“Half the women I know are very unhappy in their marriages; the other half are having affairs.” A friend told me this the other day. A married friend. She was sincere. I heard distress in her voice.
She got me thinking. Of relationships. Of monogamy. Of marriage.
Being a single man who was married for years, I see marriages today in a different light. And I have a unique perspective these days because I was single, then I was married for 17 years and now I’m single again. I know what it’s like to be married.
And I believe in marriage. But, I confess, I’m skeptical.
Mostly, I’m struck by the drive in all of us. The drive to be known. The drive to find love. The drive to settle down. The drive for a lifelong partner.
Everybody wants a lifelong partner. Or, most people do.
But once that lifelong commitment is finally made—usually after years, of vetting, chaos, drama, uncertainty, fear, games (also known as dating)—most come to regret that commitment.
Ten years ago I was having a drink with my friend, Steve. He was married. He was happily married. Steve and his wife mentored married couples in their Roman Catholic church. They took personal vacation time to volunteer with a ministry called Marriage Encounter, a retreat to help strengthen marriages.

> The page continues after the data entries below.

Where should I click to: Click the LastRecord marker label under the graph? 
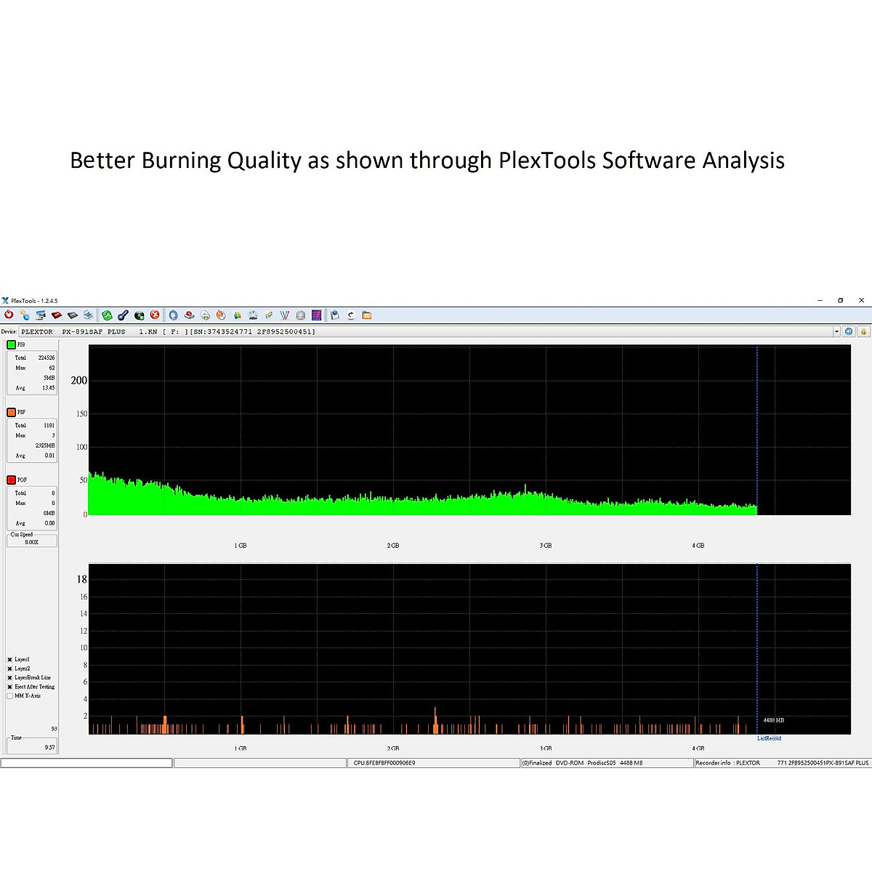click(x=769, y=738)
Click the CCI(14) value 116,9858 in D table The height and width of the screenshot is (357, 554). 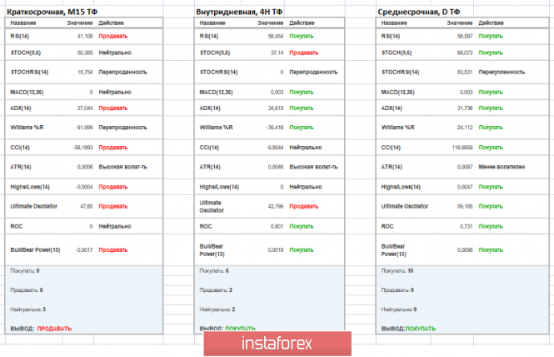point(462,148)
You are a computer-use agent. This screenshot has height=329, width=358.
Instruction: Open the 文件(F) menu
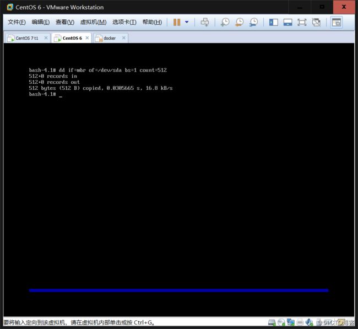tap(17, 22)
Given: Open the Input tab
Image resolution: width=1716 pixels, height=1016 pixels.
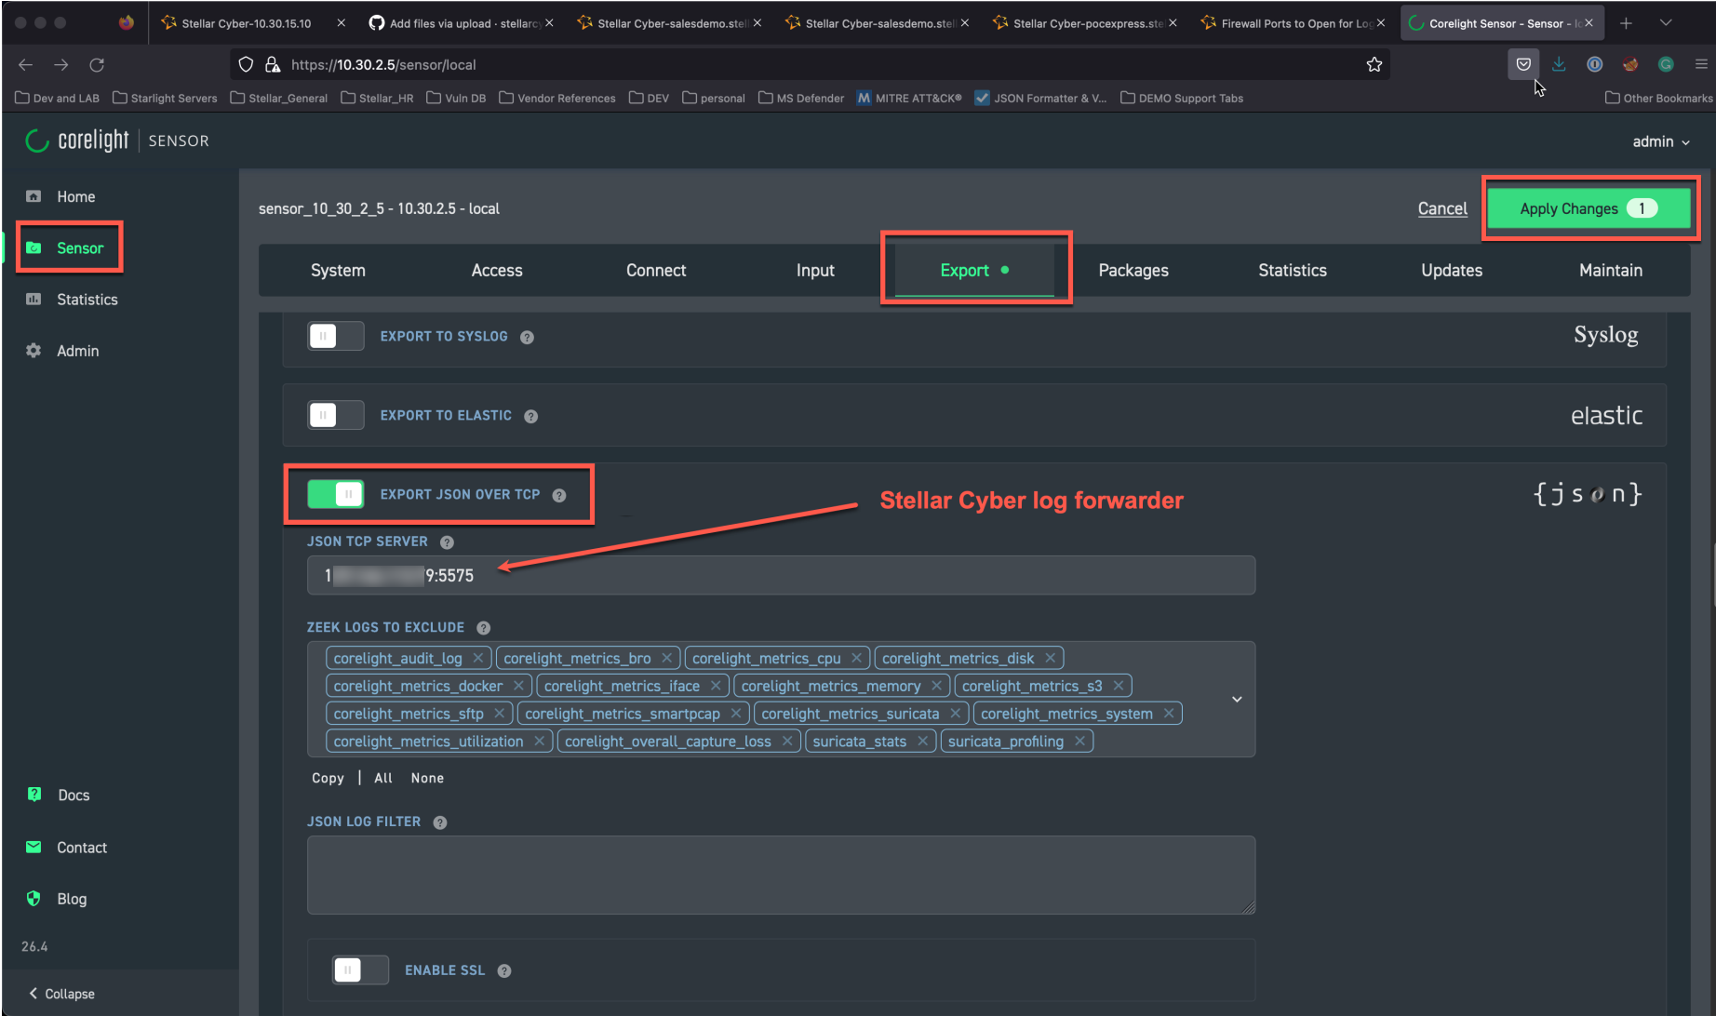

“Paul, you have no idea! Marriages are falling apart. About half of all marriages end in divorce. The other fifty percent? Most of those are struggling. I know. Those are the ones me and my wife try to help.” Steve went on. “Truth be told, Paul, we help very few. The institution of marriage is in big trouble.”
I’m not saying that happy marriages don’t exist. Mine was great for 13 years. I’ve seen many. You have, too. You know those marriages when you see them because couples who are happily married, both husband and wife, always talk about how in love they are.
But far more marriages are not happy ones.
Studies show that more and more are turning to the open relationship. These people know the facts on infidelity and divorce. They see the constraints associated with marriage. And they avoid it.
In her piece in The New York Times, When an Open Relationship Comes at a Price, Eliza Kennedy tells a sobering tale. She opted for an open relationship. But it didn’t work.
Eventually ditching her boyfriend, she fell in love, and got married. The ex-open relationship-partner-turned-monogamous-advocate writes, “…the wreckage of monogamous relationships lies all around us. The notion that they’re somehow more stable than open ones is an illusion. Not because monogamy is unsafe, but because all romantic love is. It’s powerful and thrilling. It’s also terrifying.”
As we all try to figure out love, romance, and commitment, I’m going to go with Kennedy’s words. Monogamy is powerful and thrilling. It’s what we all want.
But it’s unsafe; romantic love is unsafe.
There are risks.
You can be burned. Who wants to be burned?